DOI registration happens with the Rogue Scholar service talking to the Crossref API, participating blogs don't need to install or develop functionality to generate Crossref metadata and/or interact with the Crossref API.

While this workflow was a reasonable start, it was overly complicated and required an extra effort by the science blog. So in January 2025, Rogue Scholar started a new workflow:

If the blog generated the DOI string containing the same random 10-character string, and added this string to the RSS feed, Rogue Scholar would use that string for DOI registration. Ten blogs are already participating in that workflow and the experience the past three months has been very positive. As always, the devil is in the details, and on one occasion the checksum of the provided DOI string was not valid.

The limitation of this workflow is that it requires the blog to send the intended DOI string in the RSS feed. Which works nicely for static site generators, but for database-driven blogging platforms this may not possible. So this week Rogue Scholar is launching a new workflow.

OBJECTIVES
• 1. Answer these about the text on Rogue Scholar DOI registration:
(a) Which service talks to the Crossref API when DOIs are registered?
(b) In what month and year did Rogue Scholar start a new workflow?
(c) How many blogs are already participating in that workflow?
• 2. Put the entries from the line that contains "Open the Frontend category dropdown" through the line that contains "tap(200, 110)" into a numbered list, leaving out blank lines.

DATASET EXTRACT

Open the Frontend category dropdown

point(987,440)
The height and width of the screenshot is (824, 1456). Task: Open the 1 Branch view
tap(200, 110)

...

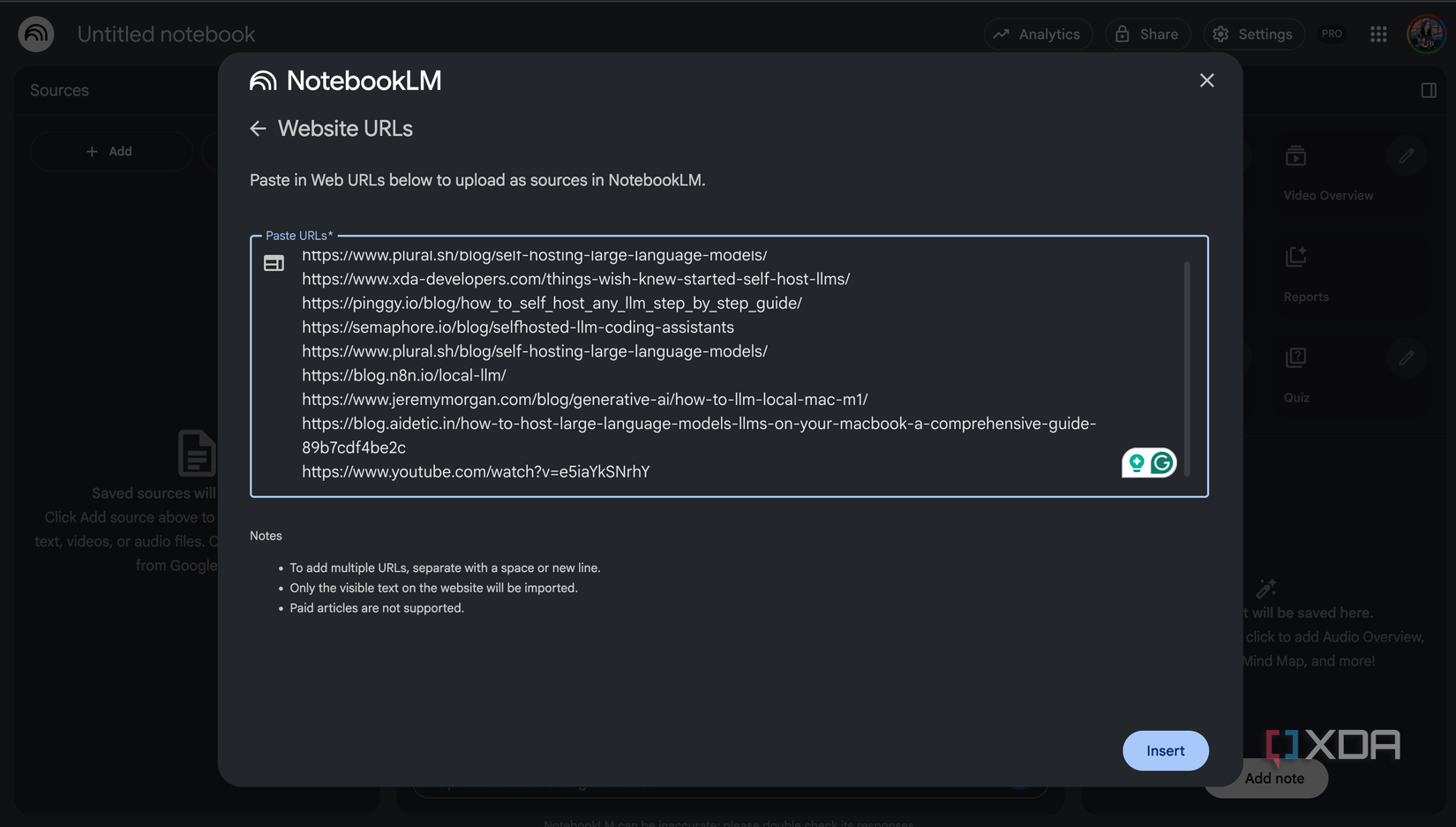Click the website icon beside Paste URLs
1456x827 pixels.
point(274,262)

SOLUTIONS IN ORDER
• 1.
(a) Rogue Scholar
(b) January 2025
(c) Ten

• 2.
1. Open the Frontend category dropdown
2. point(987,440)
3. The height and width of the screenshot is (824, 1456). Task: Open the 1 Branch view
4. tap(200, 110)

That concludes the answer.